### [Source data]
★ ★ ★ ★ ★

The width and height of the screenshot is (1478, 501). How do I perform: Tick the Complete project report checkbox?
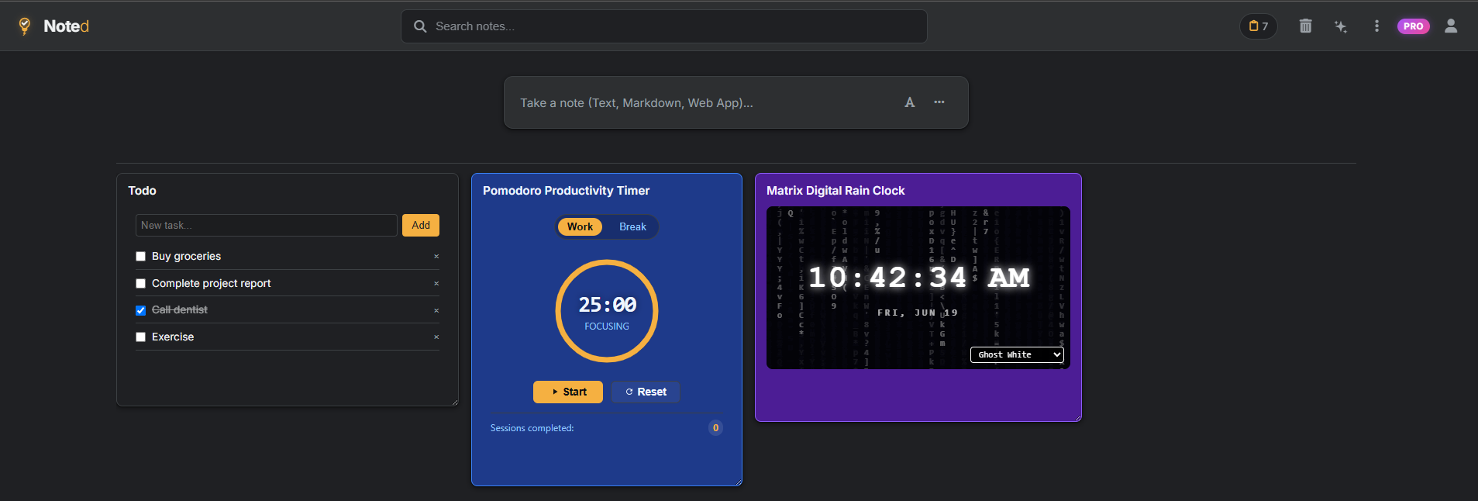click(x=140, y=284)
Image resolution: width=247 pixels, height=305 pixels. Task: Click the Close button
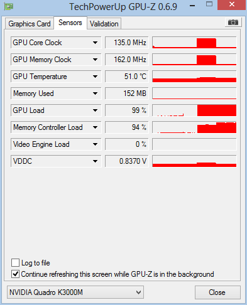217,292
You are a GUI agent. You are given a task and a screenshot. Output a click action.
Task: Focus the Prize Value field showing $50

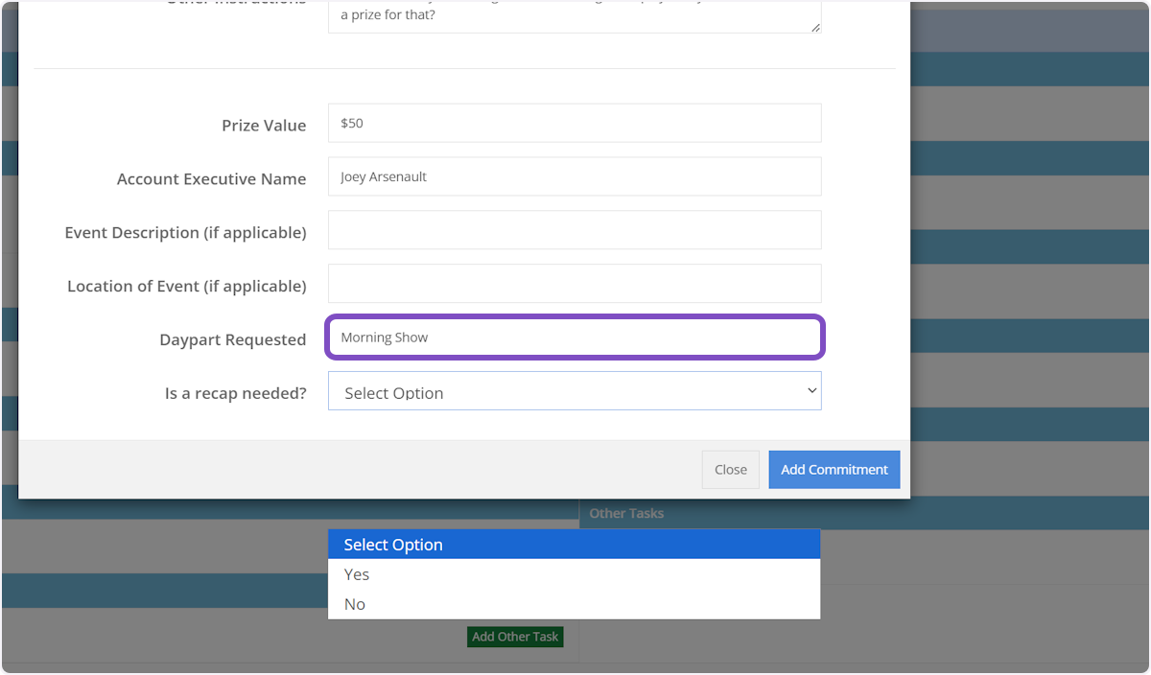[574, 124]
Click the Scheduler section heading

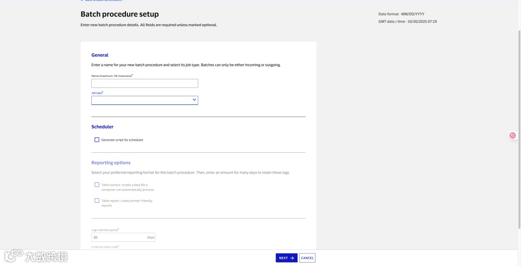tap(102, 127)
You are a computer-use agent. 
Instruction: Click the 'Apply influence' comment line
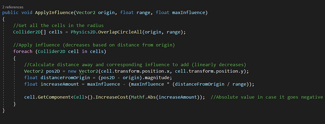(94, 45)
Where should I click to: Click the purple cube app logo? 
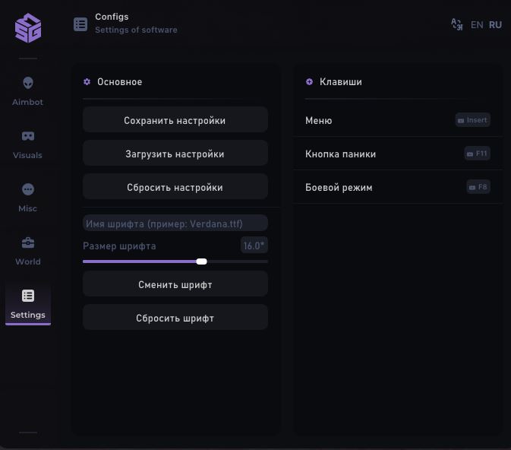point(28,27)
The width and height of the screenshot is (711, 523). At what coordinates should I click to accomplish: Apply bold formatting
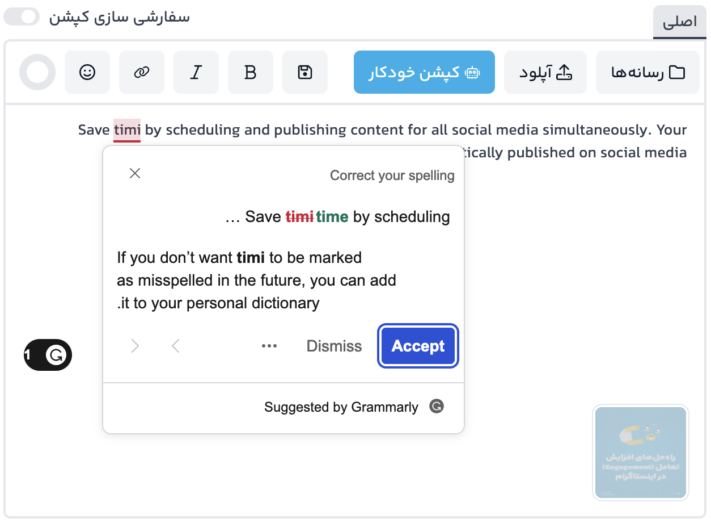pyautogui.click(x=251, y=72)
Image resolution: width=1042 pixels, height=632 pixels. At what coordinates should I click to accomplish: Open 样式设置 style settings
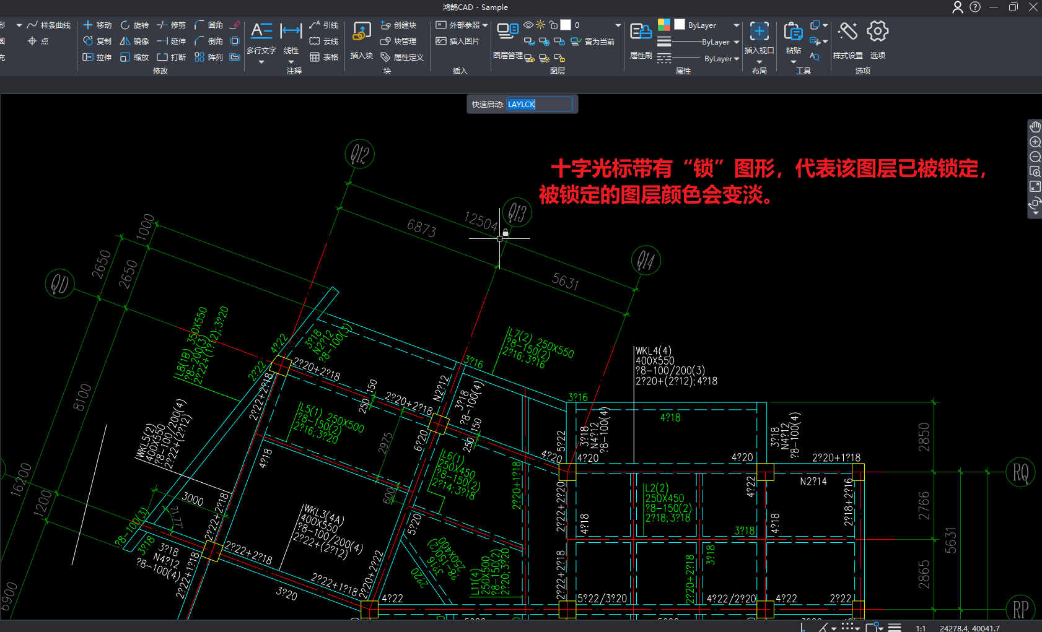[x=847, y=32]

★ ★ ★ ★ ★

Give only a number: how many lines of the data hold the string "agent"?

### [Output below]
2